The devastating recession, excess capacity, low demand, and intense competition forced the company to close its original plant on Ivanhoe Road in Cleveland in February 1984 and move its operations to more modern facilities in Ashtabula, Ohio, and Shelby, North Carolina. The tough times led to other cutbacks as well. From 1982 to 1984, Reliance eliminated 25 percent of its manufacturing space and 27 percent of its payroll. When a strong recovery forecast for 1986 did not materialize, further economizing was undertaken.
In 1985 Reliance earned $30 million on revenues of $1.67 billion and purchased Inertia Dynamics Inc., a small company headquartered near Hartford, Connecticut. Reliance hoped to combine Inertia Dynamics' expertise in electric clutches and brakes with its own industrial motor and drive technology in order to broaden its product line into copiers, motorized wheelchairs, computer disc drives, and other specialized equipment.

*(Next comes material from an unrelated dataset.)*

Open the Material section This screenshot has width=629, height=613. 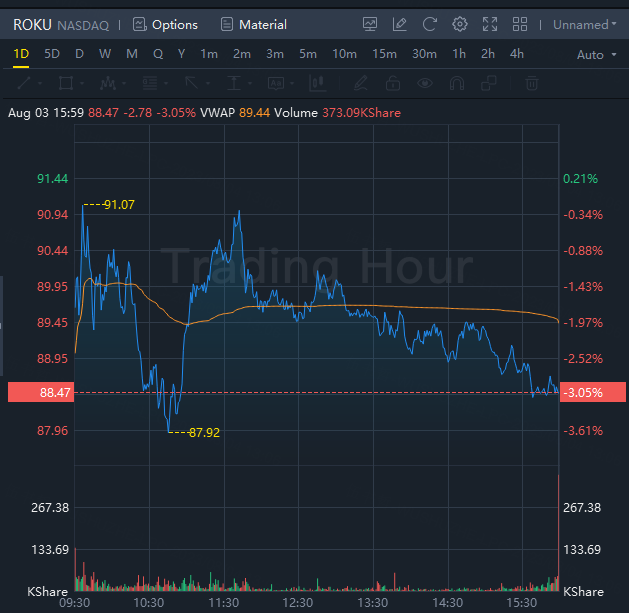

Reliance became the largest industrial motor manufacturer in the United States with the April 1986 purchase of the Medium A-C Motor Division from one of its oldest competitors, Westinghouse Electric Corporation. By the end of that year, Reliance entered a new phase in its ownership status when a group of the company's officers and institutional investors took the company private after six years under Exxon's wing. Led by John B. Morley, president and chief executive officer of Reliance since 1980, the investment group included Citicorp Capital Investors and Prudential Bache Securities, two New York investment firms. Citicorp purchased about 43 percent of the company in the buyout, Reliance management bought an estimated 15 to 20 percent. Prudential assumed about 13 percent, and institutional investors secured the remainder. The $1.35 billion leveraged buyout included two companies Reliance managed for Exxon: Exxon Printing Systems Inc., a startup ink-jet business in Connecticut, and Lionville Manufacturing Inc., an electronic design and production firm near Philadelphia. At the close of the leveraged buyout, 50 to 60 percent of Reliance's business was concentrated in electrical and mechanical sales, 25 percent of revenues came from telecommunications, and the remainder came from Toledo Scale Corp. sales. Although the company's stock was not publicly traded, many of its preferred stock and debt issues were traded on the over-the-counter market, requiring public disclosure of financial figures.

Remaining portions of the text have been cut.